De modo enfático el estudio indica que las leyes de incentivos vigentes promueven la facilidad para importar y dificultan las compras locales (entre esas leyes se encuentran la Ley 8-90 que crea zonas francas de exportación; Ley 84-99 de reactivación de exportaciones; Ley 158-01 de Fomento al Desarrollo Turístico; Ley 28-01 para el Desarrollo Fronterizo).

“El desarrollo de una cadena de valor, sea comercial o productiva requiere, en la práctica, de enlazar transacciones como compra-venta de insumos, bienes intermedios y servicios (transporte, empaque, etc)”, precisa el documento.
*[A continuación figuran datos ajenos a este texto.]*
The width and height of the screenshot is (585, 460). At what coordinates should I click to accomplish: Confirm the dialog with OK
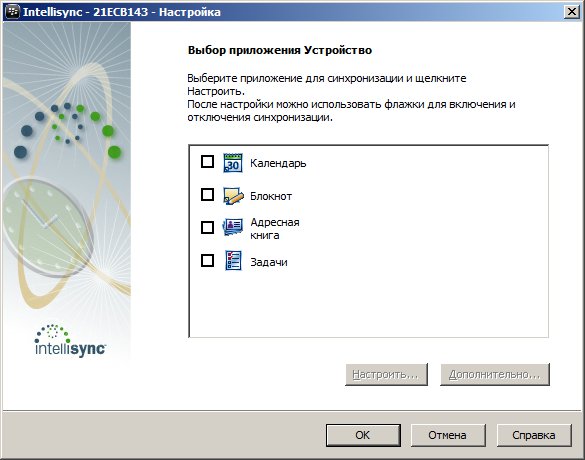pyautogui.click(x=363, y=435)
Agrega que “estas compra-ventas cuando se efectúan con empresas del mercado local requieren de facturas con comprobante fiscal especial para poder vender sin ITBIS y luego no pueden compensar el ITBIS que deben adelantar en la adquisición de sus insumos y servicios utilizados en el proceso productivo”.

Para lograr el crédito del ITBIS avanzado las empresas deben seguir las normas establecidas por la DGII, aun sean reconocidas como exportadoras o estén calificadas por PROINDUSTRIA para recibir facilidades.

“Los nuevos impuestos de la Ley 139-11, varios artículos de la Ley 392-07 dedicados a fomentar los parques y distritos industriales, el trato equivalente para las compras locales hechas por empresas que se benefician de regímenes de exención fiscal, el establecimiento de centros de acopio y el procesamiento parcial no cuentan con aplicación real”.

Recuerda que a pesar de que el sector industrial nacional cuenta con la Ley de Competitividad e Innovación Industrial, a 10 años de aplicación de la Ley la mayoría de sus instrumentos no se han desarrollado; aquellos que se aplicaron se vieron primero suspendidos y luego fueron limitados  con respecto a su alcance original.

Brache aboga por un mismo trato impositivo

Julio Virgilio Brache, vicepresidente de la AIRD, al tener las palabras iniciales de la actividad, señaló que para fomentar los encadenamientos productivos es necesario que las industrias nacionales reciban «el mismo trato impositivo que tienen las compras a suplidores extranjeros por parte de las zonas francas y del sector turístico, y no que las empresas locales se vean obligadas a asumir impuestos de importación y un ITBIS que no pueden compensar al realizar estas ventas».

Dijo que este es un gran reto para las autoridades y que el ecosistema de negocios debe hacer ajustes importantes para que esto sea posible.

Sobre el potencial del fomento de encadenamientos productivos, y a modo de ejemplo, señaló que las zonas francas dominicanas importaron, el año pasado, más de US$4,000 millones. Sin embargo, sólo compraron cerca del 20% en el mercado local. “Es decir, que existe ahí un potencial de US$3,200 millones, más de 150 mil millones de pesos, una buena parte de los cuales podrían ser suplidos por empresas locales. Igualmente se podrían generar grandes oportunidades en relación al sector turístico”, dijo.

Brache animó a los industriales dominicanos a visualizar los encadenamientos productivos como una estrategia clara que favorece su eficiencia y promueve relaciones comerciales de largo plazo, que permite producir a una mayor capacidad o incrementar la capacidad instalada y que abre puertas a nuevos mercados.